• Task prompt
Pick out every line in the items below that contains the word "Given" and copy each of those lines in full. Uppercase and lowercase count, so match the case of "Given".

• Data entries
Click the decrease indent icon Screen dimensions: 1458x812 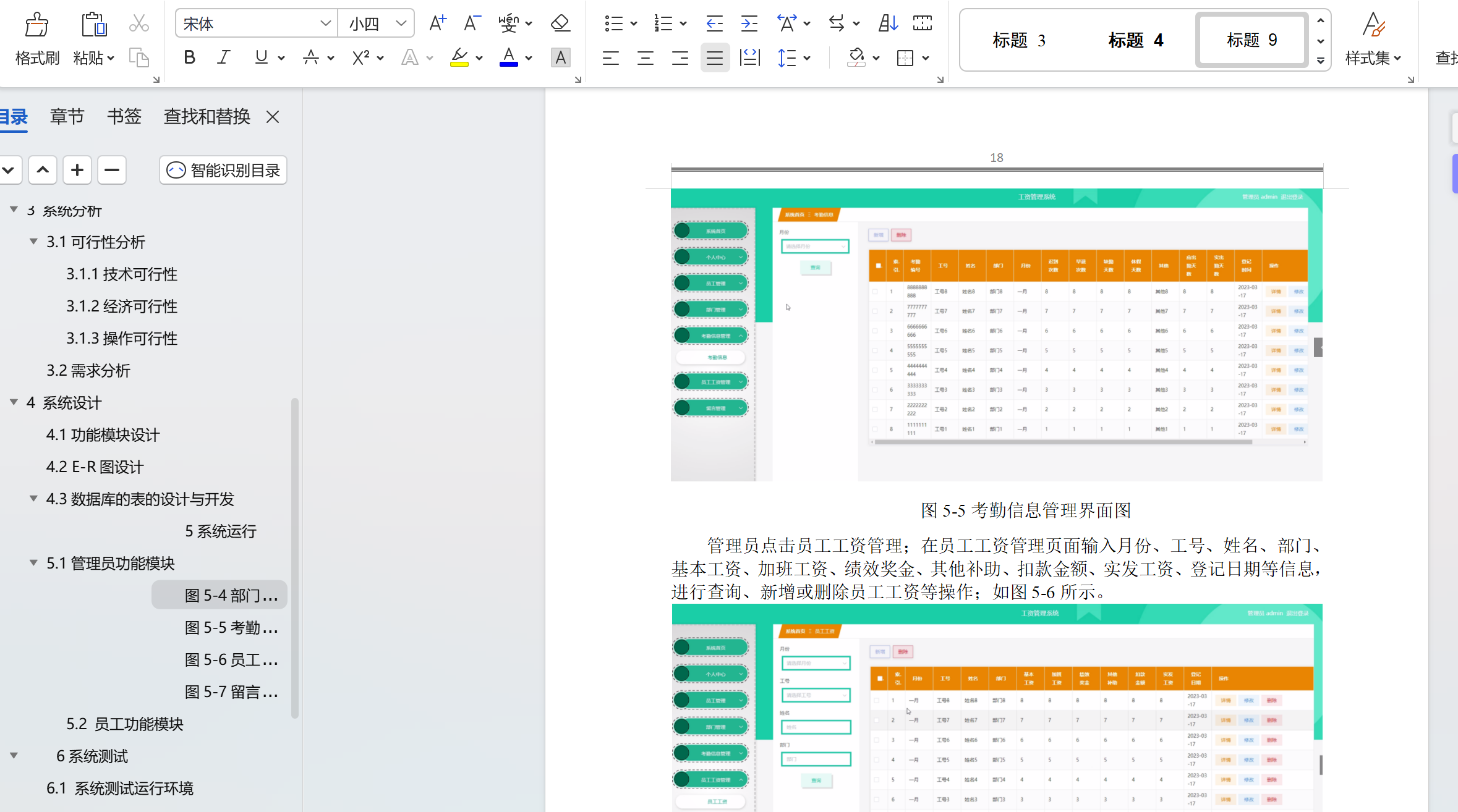tap(714, 23)
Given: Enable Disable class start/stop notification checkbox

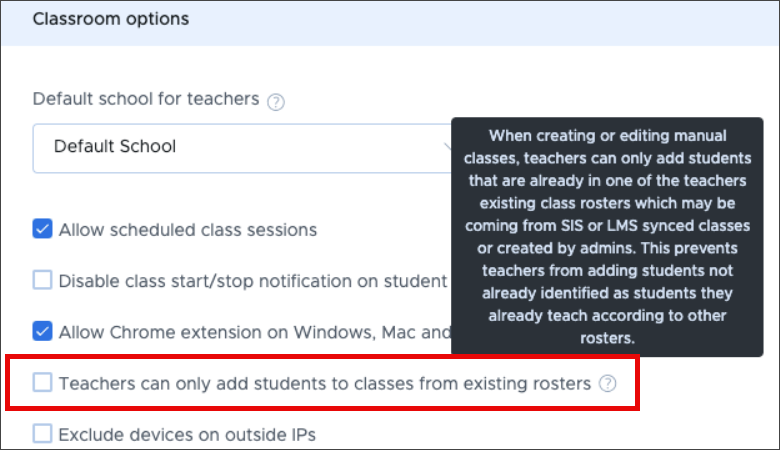Looking at the screenshot, I should click(x=42, y=280).
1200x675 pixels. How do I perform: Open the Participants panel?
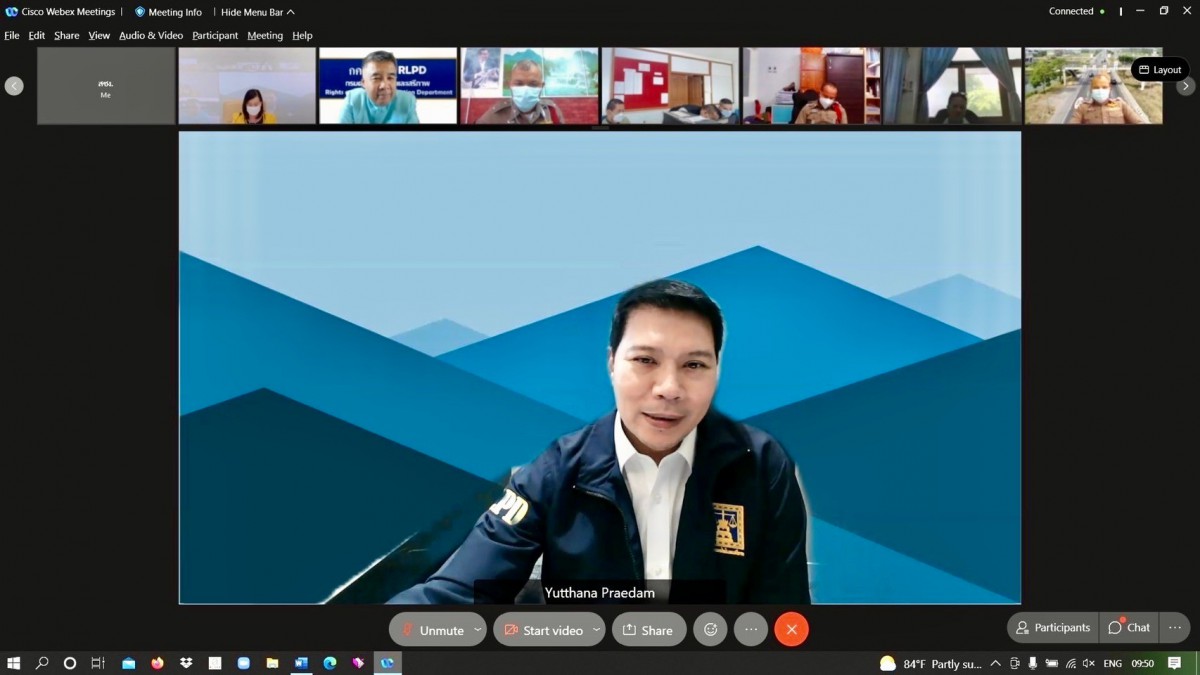point(1053,628)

• Written solution
Given: Enable Disable class start/stop notification checkbox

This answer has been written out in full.